Politikus dari Dapil Jatim IV ini pun mengaku heran dengan pernyataan Fadli. Menurut Taufiqulhadi, selama ini tak pernah ada suara keberatan dari para legislator DPR terhadap pemberlakuan UU ITE.
Keberatan, kata dia, justru berasal dari masyarakat sipil dan ia menyarankan agar mereka menggunakan jalur uji materi terhadap UU ITE di Mahkamah Konstitusi.
"Enggak ada anggota DPR yang mempermasalahkan," katanya.
Pendapat senada dikatakan Direktur Program Institute for Criminal Justice Reform (ICJR) Erasmus Napitulu.
Ia menilai, Fadli tidak semestinya mengeluhkan kasus Ahmad Dhani di Twitter.
Sebagai pimpinan DPR dan pimpinan partai oposisi, kata Erasmus, Fadli semestinya bisa menggerakkan partai dan koalisinya untuk menguji UU ITE di DPR.
"Oposisi, kan, punya kursi di DPR. Fadli Zon dan kawan-kawan itu, kan, punya kursi di sana. Kalau dia merasa UU itu terlalu karet, maka ujilah di DPR,” katanya.
Pada 2016, DPR dan pemerintah bersepakat merevisi UU ITE. Keputusan itu disepakati 10 fraksi yang ada di Komisi I DPR bersama Kementerian Komunikasi dan Informasi. Revisi ini juga dimasukkan dalam Program Legislasi Nasional 2016.
Gerindra menjadi satu di antara 10 fraksi yang menyepakati revisi tersebut dan Fadli Zon tercatat sebagai salah satu anggota Komisi I DPR.
Dalam kesepakatan tersebut, ada tujuh poin yang disepakati. Namun dalam poin-poin tersebut tak ada pembahasan soal ujaran kebencian.

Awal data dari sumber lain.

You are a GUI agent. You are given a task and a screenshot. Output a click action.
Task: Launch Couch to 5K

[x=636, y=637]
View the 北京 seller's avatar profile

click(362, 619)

Revisi hanya menyangkut masalah distribusi konten yang berisi penghinaan dan pencemaran nama baik, menurunkan ancaman pidana, pengaturan penyadapan, pengaturan penyitaan dan penggeledahan, memperkuat keterlibatan penyidik PNS, menambahkan ketentuan hak untuk dilupakan, serta memperkuat peran pemerintah dalam perlindungan dari segala jenis gangguan.